For those of us in the United States who are working to create something equivalent, there are many lessons to be drawn even if there are sizable differences between the USA and Spain. But what they do have in common is key: a two-party system that has effectively maintained hegemonic control over politics.
Since an earlier article announcing the relaunch, progress has been made to put the website on a firm footing. We have an editorial board of four people all committed to the original mission, namely to publicize the need for a broad-based anti-capitalist movement in the terms articulated by Peter Camejo in the original North Star Network of the early 80s. It is a pity that Peter did not live long enough to see Pablo Iglesias in action. This young leader of Podemos shows a grasp of revolutionary politics that would impress anybody.
Podemos has prompted some rich analysis since its formation. I would like to call your attention to some other articles that get it right, as opposed to the standard sectarian dismissal. The first appeared in the December 11, 2014 edition of Open Democracy. Titled “Leaderless no more” (https://www.opendemocracy.net/can-europe-make-it/paolo-gerbaudo/leaderless-no-more) and written by Paolo Gerbaudo, an academic and journalist who looks as young as Pablo Iglesias, it calls attention to the growing realization of young Occupy type activists that some degree of centralized coordination is necessary.
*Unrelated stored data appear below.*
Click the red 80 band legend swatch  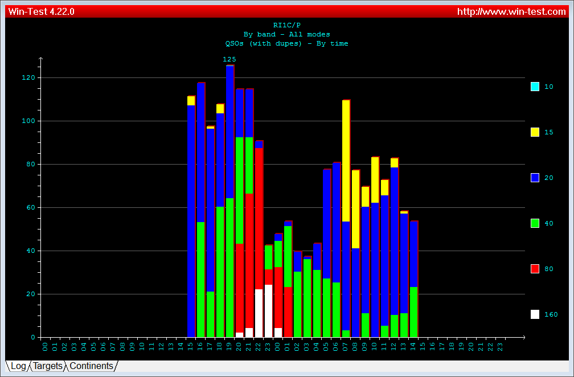point(535,268)
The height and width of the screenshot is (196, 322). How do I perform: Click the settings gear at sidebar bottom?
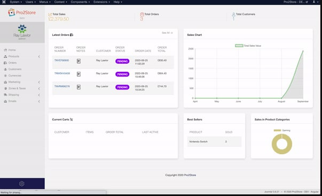(x=21, y=184)
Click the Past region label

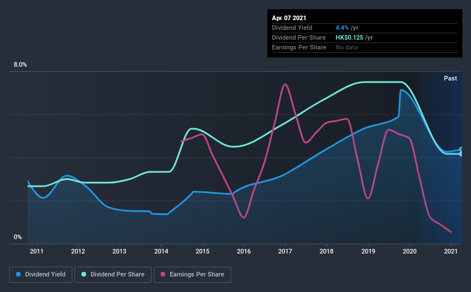450,78
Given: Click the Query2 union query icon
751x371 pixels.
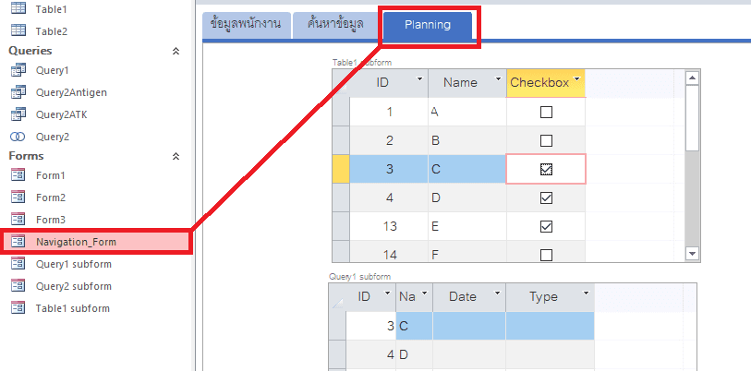Looking at the screenshot, I should (x=18, y=137).
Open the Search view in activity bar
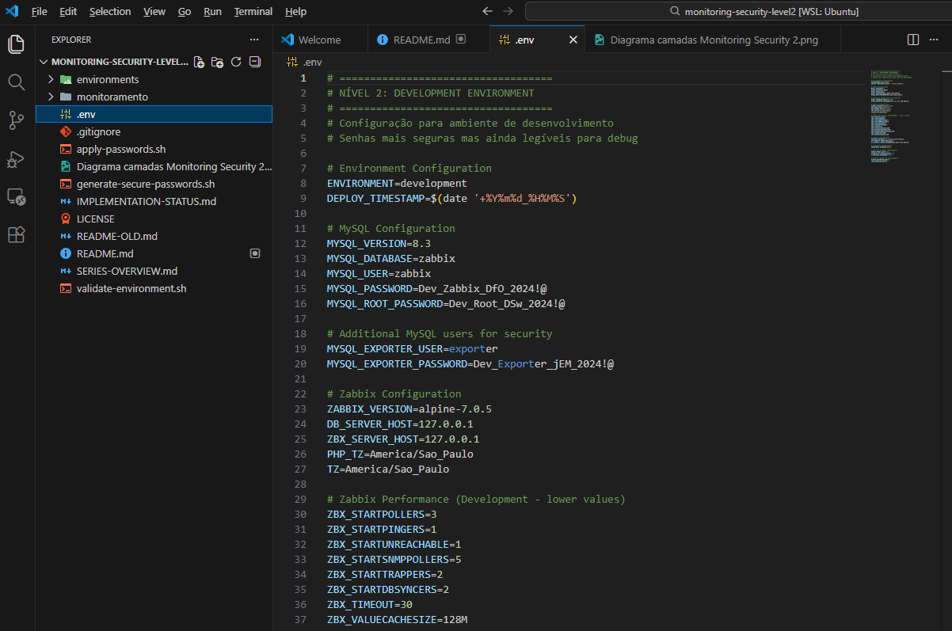This screenshot has width=952, height=631. [17, 82]
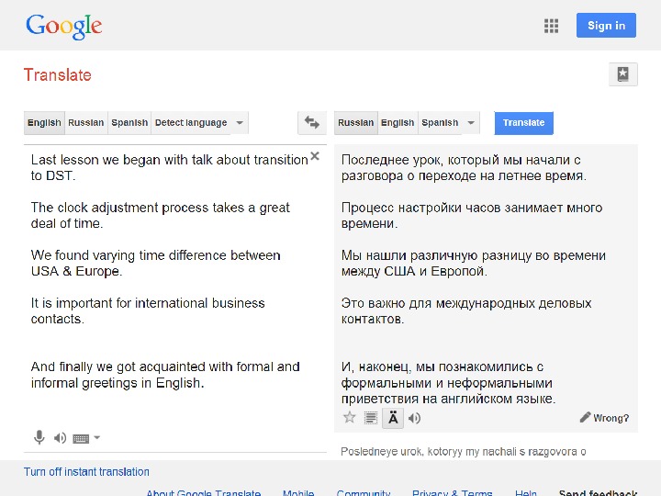661x496 pixels.
Task: Swap source and target languages
Action: coord(312,122)
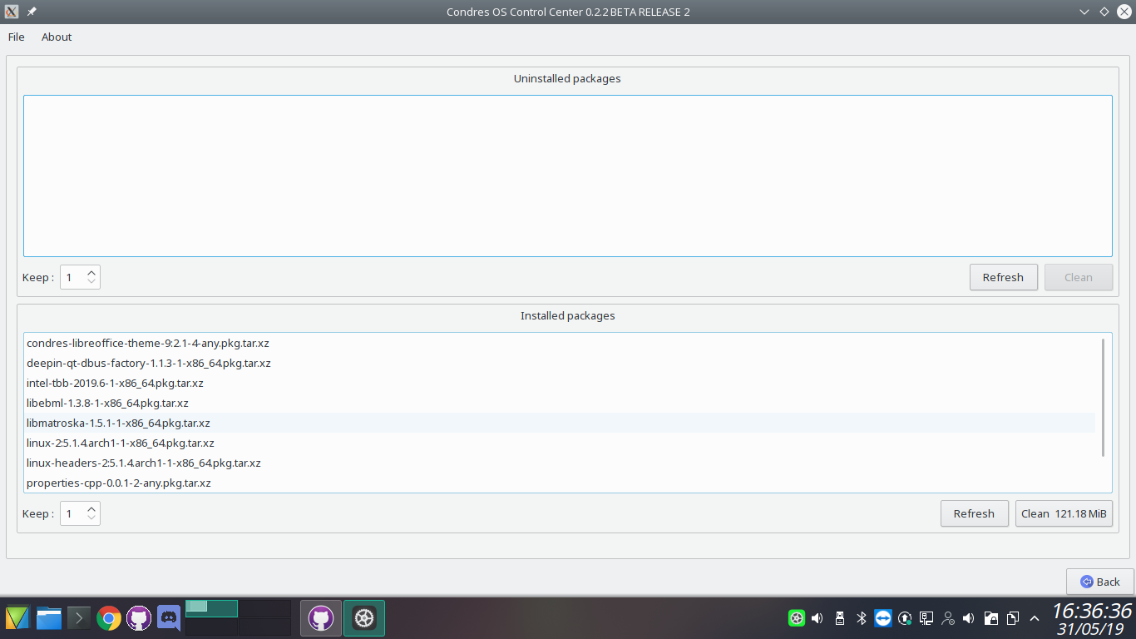Refresh the uninstalled packages list
The image size is (1136, 639).
click(1003, 277)
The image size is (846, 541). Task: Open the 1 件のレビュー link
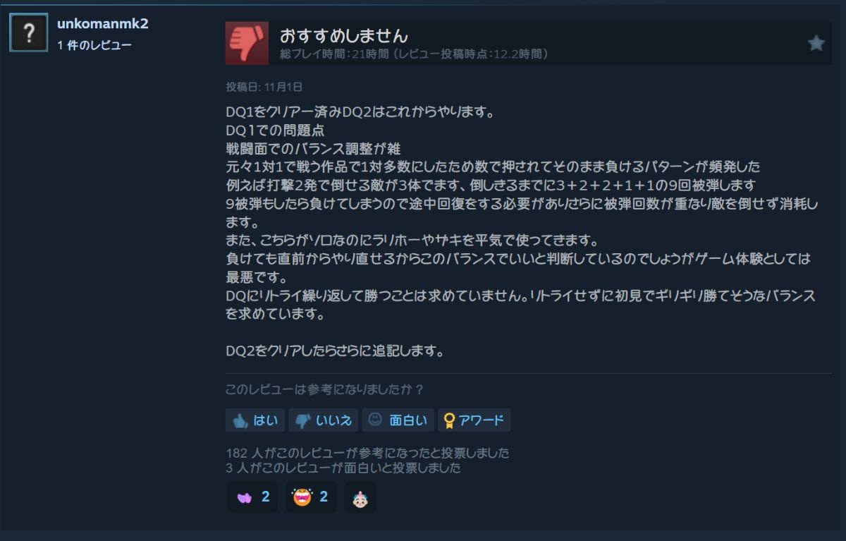click(x=94, y=45)
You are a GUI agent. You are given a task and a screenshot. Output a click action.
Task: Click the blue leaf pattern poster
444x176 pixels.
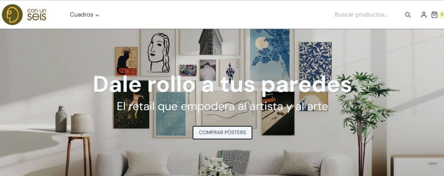click(x=316, y=63)
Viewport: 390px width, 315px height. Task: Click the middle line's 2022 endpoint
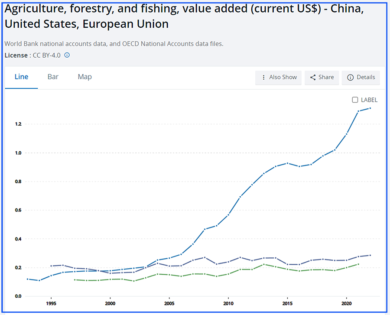click(370, 255)
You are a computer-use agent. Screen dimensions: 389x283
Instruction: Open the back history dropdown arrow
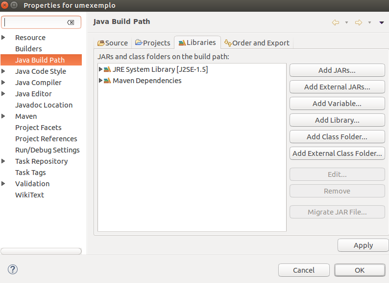(346, 22)
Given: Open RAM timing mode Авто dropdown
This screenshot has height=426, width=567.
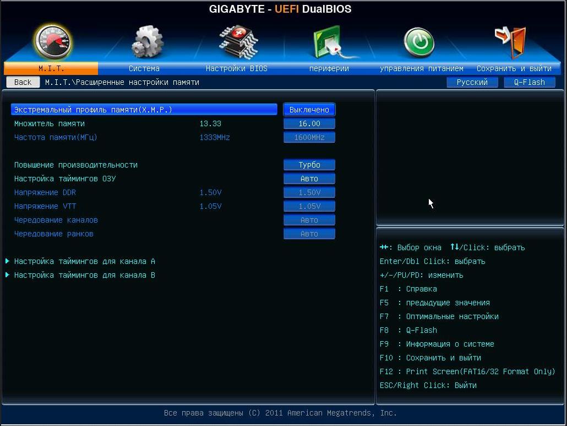Looking at the screenshot, I should (x=309, y=179).

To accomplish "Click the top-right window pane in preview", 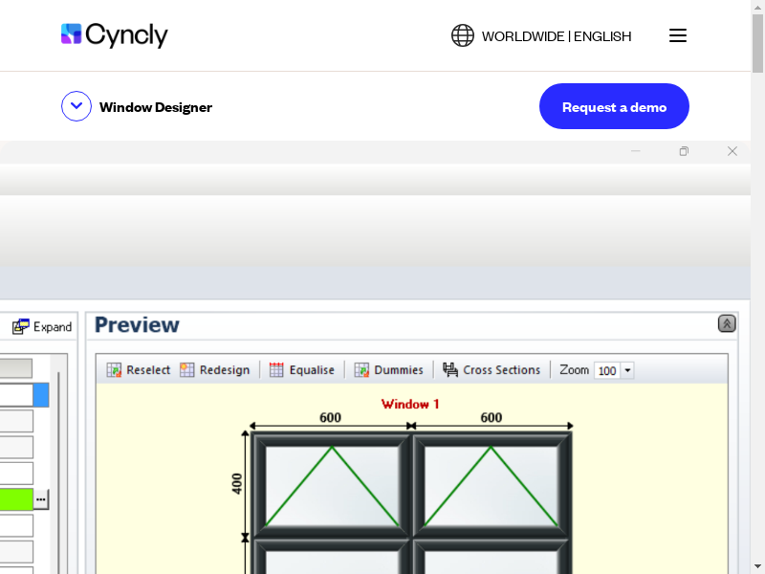I will pos(491,486).
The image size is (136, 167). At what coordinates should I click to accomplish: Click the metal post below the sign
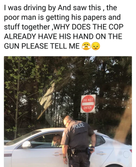point(87,118)
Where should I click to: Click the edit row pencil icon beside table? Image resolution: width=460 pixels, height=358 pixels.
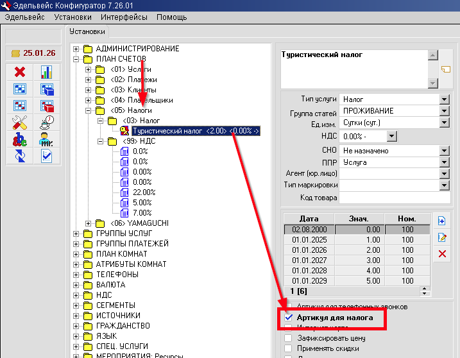pos(441,238)
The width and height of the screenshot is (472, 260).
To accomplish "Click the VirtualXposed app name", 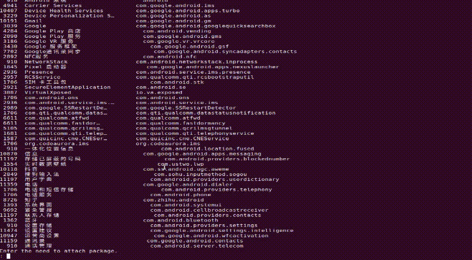I will coord(48,93).
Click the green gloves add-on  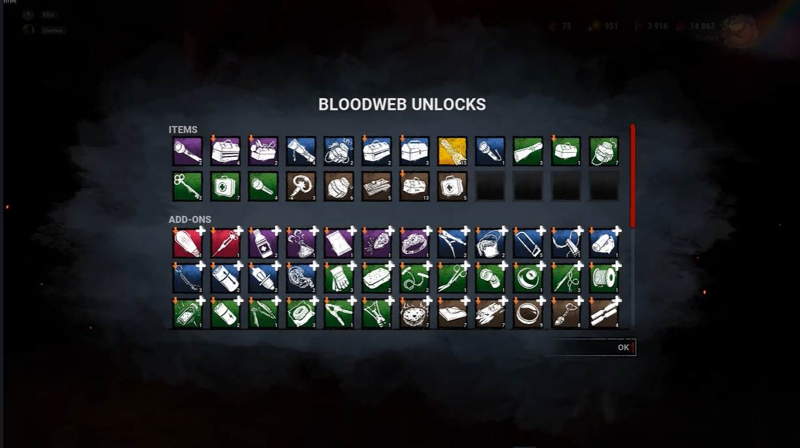339,278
He writes:
While many anarchists are no doubt grumbling at seeing many of their comrades supporting Iglesias, Tsipras, and other emerging leaders (is Russell Brand the UK’s farcical equivalent of Iglesias and Tsipras?), those hoping for radical political change in Europe and beyond have many good reasons to celebrate this development. This shift from “leaderlessness” to the rise of new political leaders fighting for the demands raised by the movements of the squares is a demonstration of the “wisdom of the crowd”, of the fact that social movements and their supporters are capable of learning from their mistakes and evolving accordingly. Yet, it is apparent that this return of strong “personalised leadership” within the leftwing also raises some serious political questions for activists.
I would also call your attention to a series of articles on Left Flank, an Australian website, titled “Understanding Podemos”. Luke Stobart, a PhD student based in Spain, is the author. The first two of three has already appeared.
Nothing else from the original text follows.